En el puesto de seguridad yo había estado dispuesta a engañarme a mí misma, pensando que la capitana podía estar representando un papel, una parte más de la misión de prueba a la que me habían enviado. Pero ahora esa ilusión había saltado en pedazos.
Eso también me hizo darme cuenta de que tal vez la compañía me había enviado los archivos equivocados, o quizás incluso sí que eran los archivos correctos y su plan era pasarlos en secreto a través del puesto de seguridad. Y este hombre, claramente algún tipo de criminal, estaba enterado de su existencia.
Todo ellos hacía que recuperar esos archivos fuera aún más importante. Me pellizqué el brazo, enfadado conmigo misma por haber sido tan descuidada con el MobiGlas. Si no lo recuperaba, lo más seguro es que me despidieran de FTL, tal vez incluso me multaran por mi falta de cuidado, y entonces me vería obligada a arrastrarme de vuelta hasta mi padre no sólo con un fracaso, sino también con una deuda.
¿Pero cómo iba a poder recuperar el MobiGlas?
Como la capitana Hennessy había dicho, yo no era más que una novata. Ignoraba quién era ese hombre, o hacia donde se dirigía. Y ahora mismo me sacaba unos buenos diez minutos de ventaja en su electrociclo, mientras que yo iba a pie.
Mi estómago escogió ese momento para empezar a gruñir, recordándome otro problema. Tenía hambre. De hecho, me sentía famélica.

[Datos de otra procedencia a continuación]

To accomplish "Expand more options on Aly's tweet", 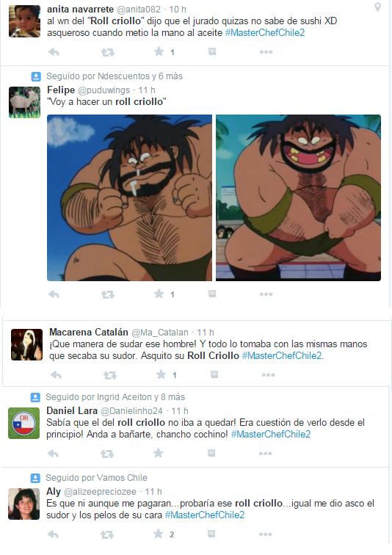I will point(265,534).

A mi padre le gustaba decir que yo comía como un pajarito, siempre que ese pajarito fuera un cóndor. Me gustaba pensar que yo tenía el metabolismo de un colibrí, pero en realidad él quería decir que yo estaba siempre comiendo.
Darme por vencida significa conseguir algo para comer. Tampoco es que yo tuviera alguna forma de encontrar a ese tipo. Decidí que antes de nada encontraría algún vendedor de kebabs especiados, y luego sopesaría mis opciones.
Cuando agarré las correas de mi mochila, mi mano golpeó el botón cámara y mi rostro enrojeció por la excitación.
Me descolgué rápidamente la mochila y busqué en su interior hasta encontrar mi otro MobiGlas, el de uso personal. Me había olvidado de que lo tenía, con una cámara (esperaba) grabando. Con la racha de suerte que llevaba, me esperaba cualquier cosa.
- Por favor, que sigas grabando, por favor, que sigas grabando… - susurré mientras accedía a los archivos de la cámara.
Solté un silbido de alivio cuando vi que la cámara todavía estaba grabando imágenes de video.
Retrocediendo a hacía diez minutos, volví a pasar la escena. La cámara botón estaba a poca altura, por lo que mostraba al tipo en un ángulo ascendente, enfocando directamente a su torso y mandíbula. Entonces la vista osciló de un lado a otro cuando me arrebató el MobiGlas y se dio a la fuga.
Volví a pasar la escena tras veces hasta que vi lo que necesitaba. Lo primero fue la matrícula del electrociclo, además de la pegatina de la compañía de alquiler que llevaba en la parte de atrás. A menos que el ladrón hubiera planeado el robo hace semanas, lo que incluía falsificar la matrícula, tal vez yo pudiera averiguar su identidad a través de la compañía de alquiler.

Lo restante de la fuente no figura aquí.